If only there were scads of Sikh kids injuring themselves and/or others with the thin piece of cotton and string attached to their heads. If only one player had injured himself by, say, having his balance thrown off or his depth perception skewed by his religious (and not perspiration-related) headgear. If only turbans bit opposing players, or scored goals on their own net, or deflated soccer balls on contact.
Were this the case, you’d be reading a different column. You’d hear how we need to eliminate the turban scourge from the game, so bless the Fédération de soccer du Québec for taking the initiative. Better to nip it in the bud before a turban tears a chunk out of an opposing player’s thigh.
Instead, you are going to read how the FSQ decision to ban turbans is the height of cowardice. It’s okay to take issue with religious emblems in sport, and it is a worthy and brave organization that says anything of the sort has no place on the pitch. But in banning the turban for vague, completely unsubstantiated reasons of “safety,” the FSQ attempted to tread into fraught religious waters without getting wet.
For the record, turbans aren’t dangerous. A kirpan? Yes, which is why FIFA bans such things. (“A player must not use equipment or wear anything that is dangerous to himself or another player.”) Players can wear turbans for the same reason they can drink green Gatorade or flaunt their tattoos: doing so isn’t against the rules.
Let’s call the FSQ ban what it is: a continuation of the ongoing and seemingly endless debate over religion’s place in Quebec society. It is a worthwhile debate to be had, and the FSQ would have gone a long way by simply saying soccer players in Quebec will play the game with their heads uncovered. Why? Because team sports should emphasize universality, not draw attention to individual members. Because religion has no place in sport. Because it’s a slippery slope from turbans to genital mutilation. (You laugh, but many of the arguments against the accommodation of religious minorities are of the “where will it stop?” variety, in which head coverings are seen as gateways to more extreme religious practices.)

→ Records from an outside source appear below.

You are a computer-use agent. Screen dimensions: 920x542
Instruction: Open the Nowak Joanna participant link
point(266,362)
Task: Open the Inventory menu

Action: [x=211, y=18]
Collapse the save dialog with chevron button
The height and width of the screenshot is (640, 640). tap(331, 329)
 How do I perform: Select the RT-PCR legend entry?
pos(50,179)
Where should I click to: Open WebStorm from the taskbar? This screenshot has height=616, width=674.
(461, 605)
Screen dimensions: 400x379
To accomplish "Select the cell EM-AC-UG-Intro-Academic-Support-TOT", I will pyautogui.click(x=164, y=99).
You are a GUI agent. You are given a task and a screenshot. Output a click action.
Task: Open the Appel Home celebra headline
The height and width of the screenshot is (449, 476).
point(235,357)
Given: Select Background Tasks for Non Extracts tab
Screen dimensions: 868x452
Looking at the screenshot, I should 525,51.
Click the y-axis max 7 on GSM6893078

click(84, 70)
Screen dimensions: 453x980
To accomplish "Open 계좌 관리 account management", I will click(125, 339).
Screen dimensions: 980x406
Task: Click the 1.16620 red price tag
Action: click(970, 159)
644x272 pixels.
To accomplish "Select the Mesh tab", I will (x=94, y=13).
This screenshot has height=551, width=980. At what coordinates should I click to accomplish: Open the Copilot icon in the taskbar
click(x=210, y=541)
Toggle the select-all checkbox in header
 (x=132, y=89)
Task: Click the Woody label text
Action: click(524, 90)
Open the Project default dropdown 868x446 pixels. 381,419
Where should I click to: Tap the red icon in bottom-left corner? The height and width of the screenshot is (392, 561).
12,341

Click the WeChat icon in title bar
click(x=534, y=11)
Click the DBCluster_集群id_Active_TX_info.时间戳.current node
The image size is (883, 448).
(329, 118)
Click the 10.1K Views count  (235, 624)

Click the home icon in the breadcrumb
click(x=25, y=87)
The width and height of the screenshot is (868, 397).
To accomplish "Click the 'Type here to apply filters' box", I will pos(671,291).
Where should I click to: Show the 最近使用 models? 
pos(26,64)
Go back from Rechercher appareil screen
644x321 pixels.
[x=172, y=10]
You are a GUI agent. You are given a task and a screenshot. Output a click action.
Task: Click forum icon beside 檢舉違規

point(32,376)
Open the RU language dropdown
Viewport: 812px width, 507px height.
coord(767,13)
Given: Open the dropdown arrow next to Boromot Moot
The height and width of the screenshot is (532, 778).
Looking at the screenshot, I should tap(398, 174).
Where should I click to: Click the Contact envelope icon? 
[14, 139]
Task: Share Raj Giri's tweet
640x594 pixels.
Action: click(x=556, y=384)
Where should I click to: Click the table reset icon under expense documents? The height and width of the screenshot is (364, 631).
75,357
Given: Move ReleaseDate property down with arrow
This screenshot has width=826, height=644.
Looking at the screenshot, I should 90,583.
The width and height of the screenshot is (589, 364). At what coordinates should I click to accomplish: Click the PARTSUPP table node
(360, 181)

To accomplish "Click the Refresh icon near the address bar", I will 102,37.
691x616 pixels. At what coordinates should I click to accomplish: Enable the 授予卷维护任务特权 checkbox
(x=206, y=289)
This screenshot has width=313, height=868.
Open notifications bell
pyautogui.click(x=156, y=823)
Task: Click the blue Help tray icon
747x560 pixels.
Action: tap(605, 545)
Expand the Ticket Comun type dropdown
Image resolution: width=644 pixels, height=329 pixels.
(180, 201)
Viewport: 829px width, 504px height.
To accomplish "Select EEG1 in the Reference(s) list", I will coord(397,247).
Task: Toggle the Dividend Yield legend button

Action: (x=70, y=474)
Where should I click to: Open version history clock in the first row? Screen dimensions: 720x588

Instead, FSQ administrators throw out weasel words like “safety” to mask the intent of the ban. They might have said: “Want to play soccer in Quebec? Uncover your head — not because that wee piece of fabric is a danger, but because those are the rules. Don’t like them? Try cricket, or move to Ontario.” In life, as in soccer, FSQ administrators would have had way more credibility if they had just told the truth. They didn’t.